_What is required_. Count the lines in the records below that contain the word "agent", and give that figure alone.

[[ Information open ]]

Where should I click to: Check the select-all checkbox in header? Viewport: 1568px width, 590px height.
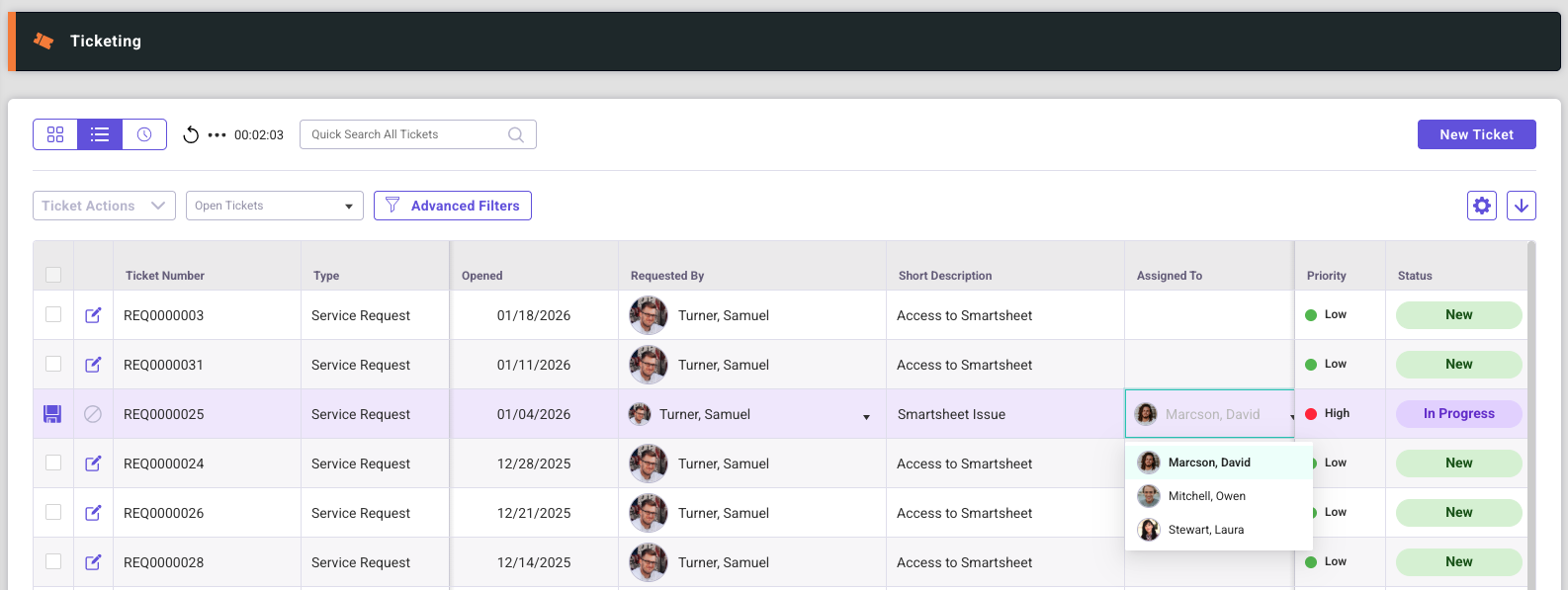[53, 275]
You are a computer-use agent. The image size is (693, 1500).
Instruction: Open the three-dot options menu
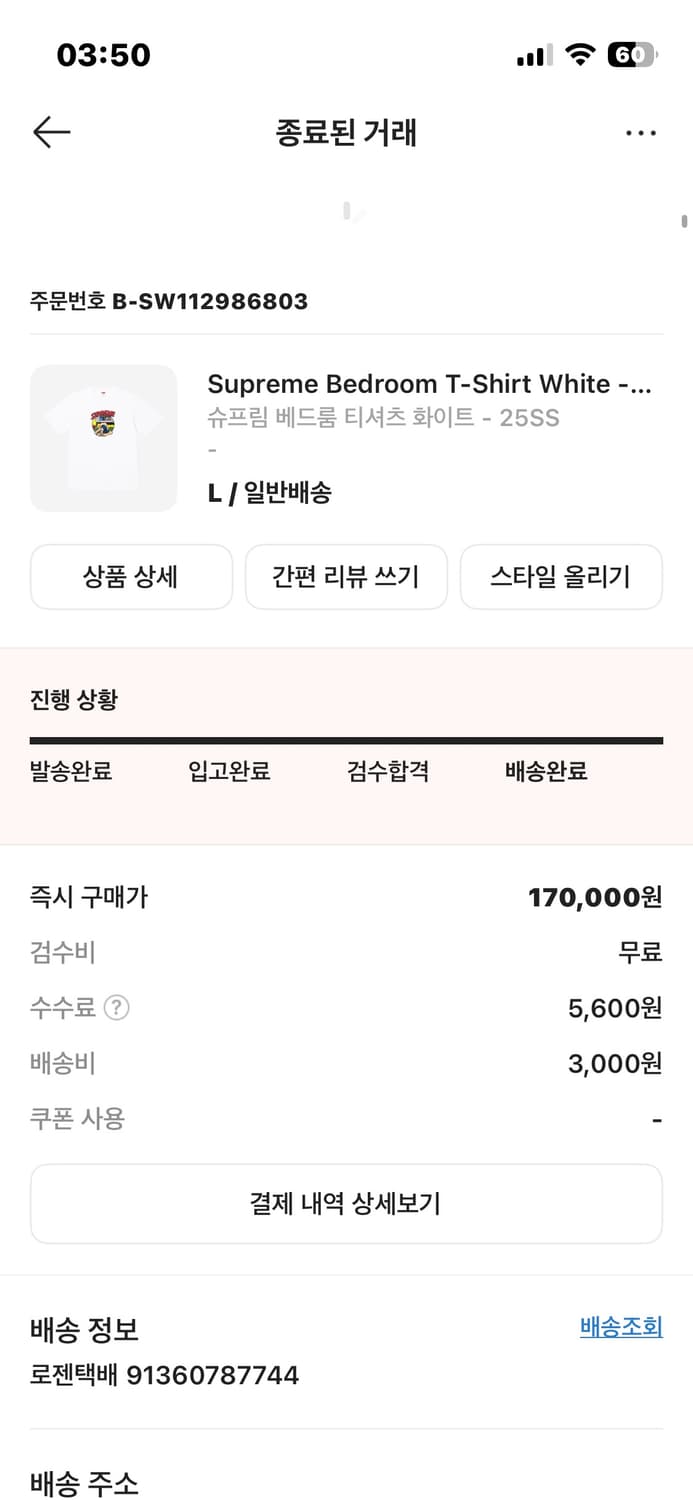click(640, 132)
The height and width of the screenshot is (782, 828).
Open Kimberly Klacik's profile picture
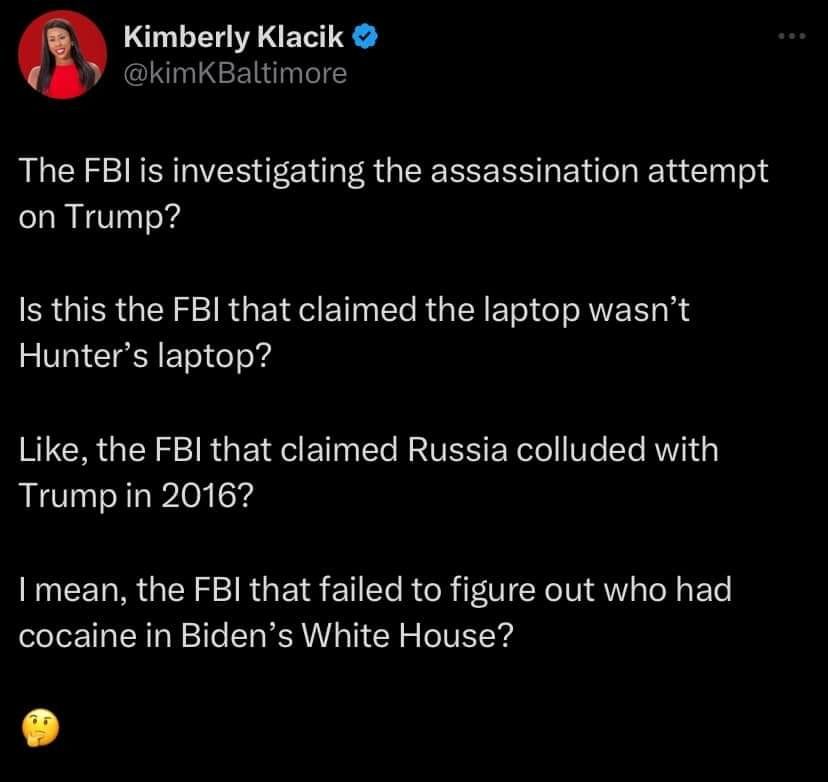click(62, 56)
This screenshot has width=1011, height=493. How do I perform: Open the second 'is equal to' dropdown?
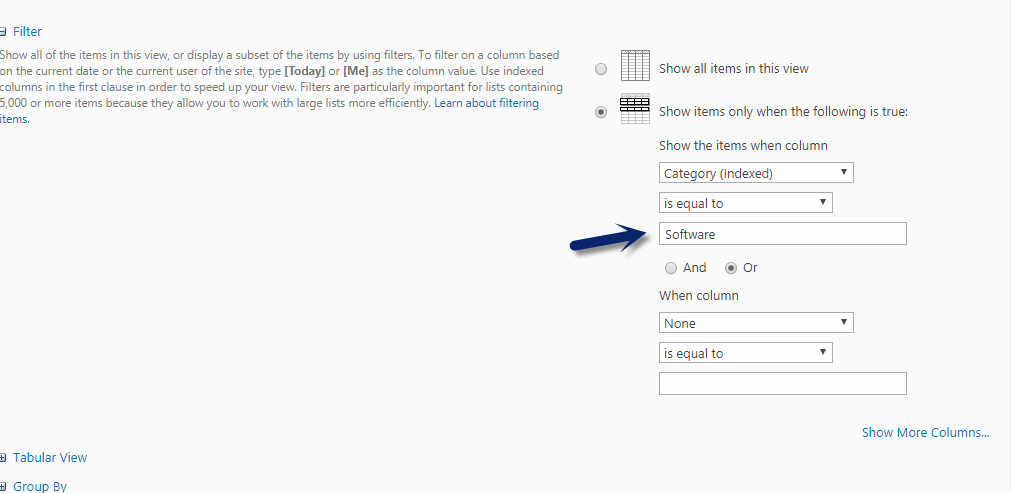tap(745, 353)
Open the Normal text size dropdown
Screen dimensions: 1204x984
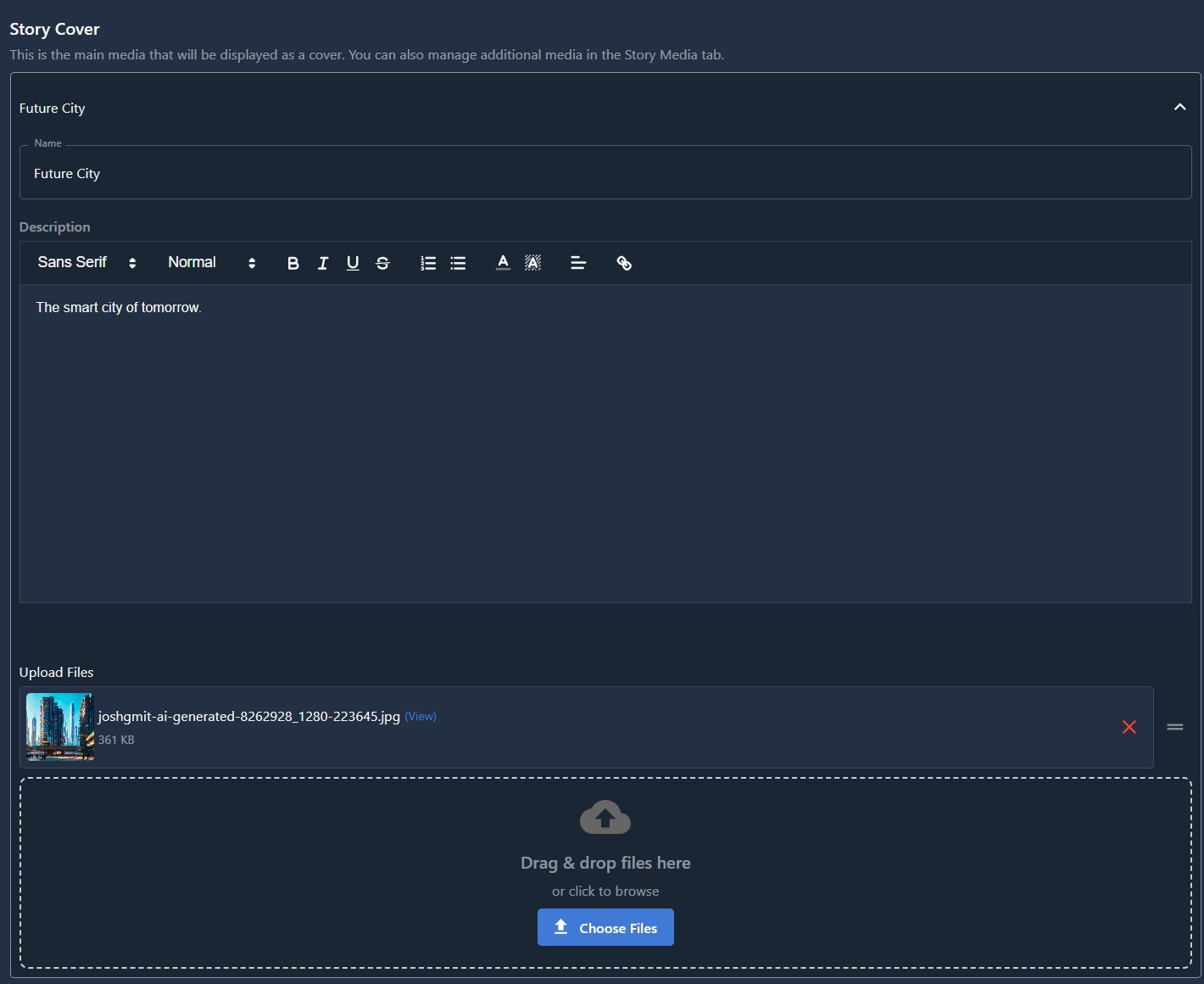pos(211,263)
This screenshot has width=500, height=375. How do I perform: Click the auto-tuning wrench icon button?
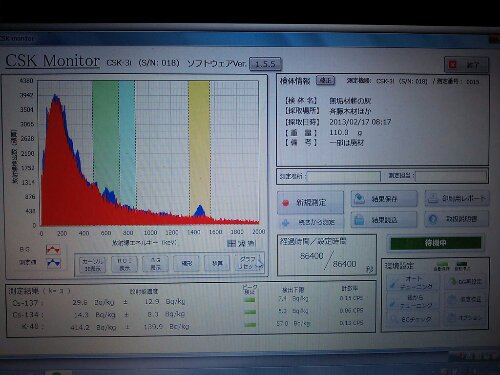[x=413, y=282]
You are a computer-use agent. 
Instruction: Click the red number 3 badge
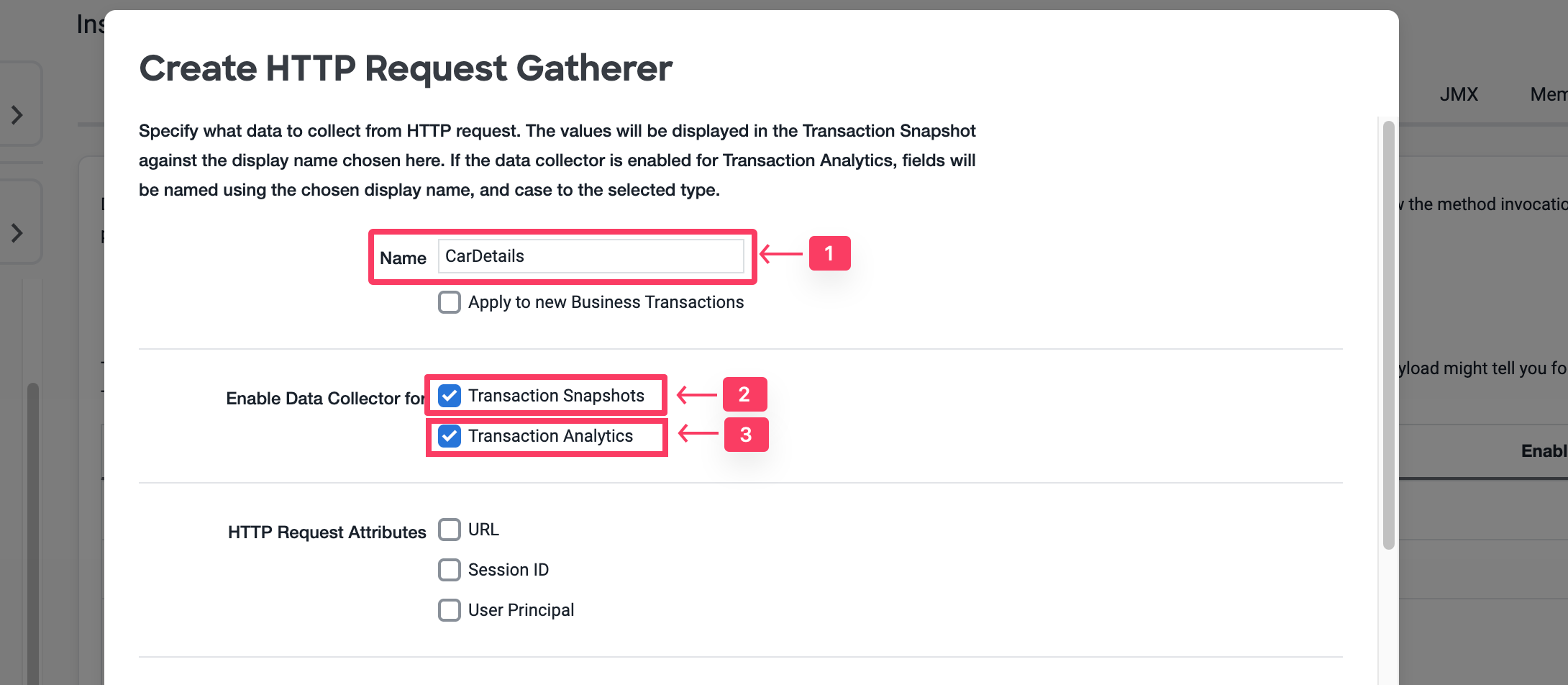point(746,435)

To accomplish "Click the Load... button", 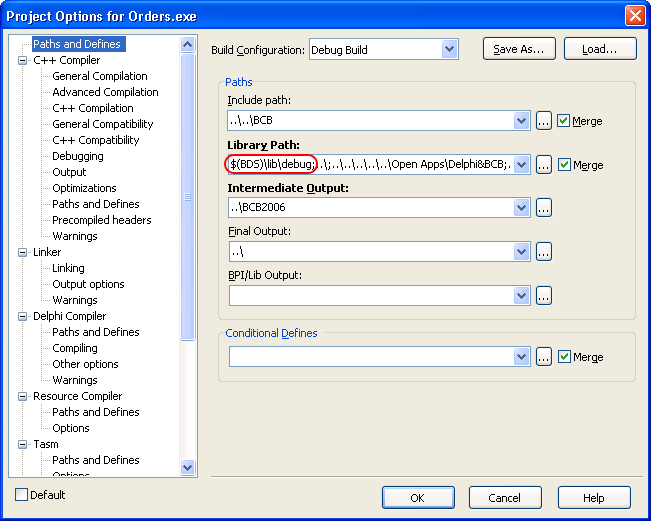I will coord(600,49).
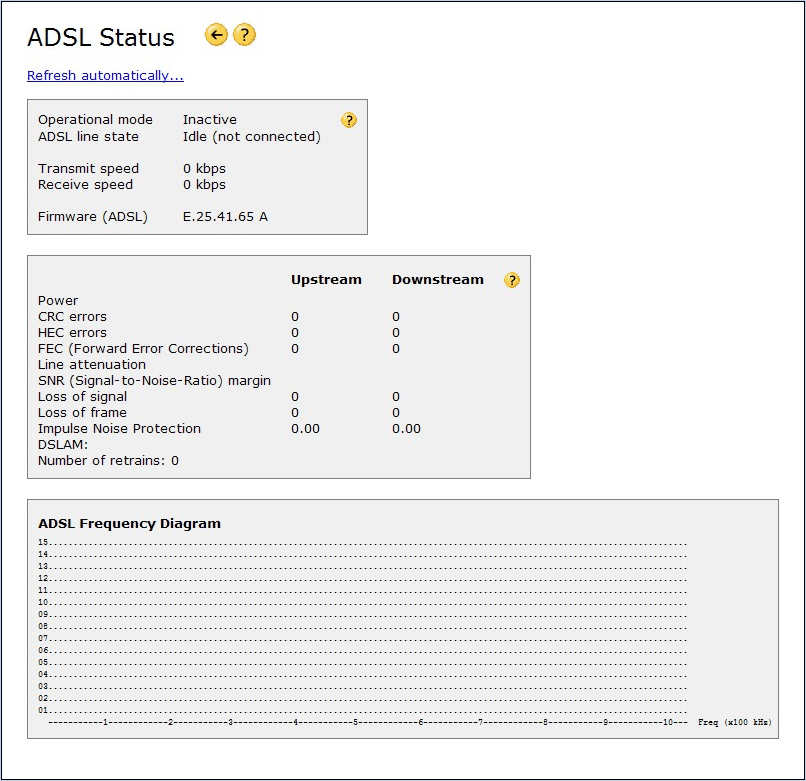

[[ Information closed ]]

_Your response_. 2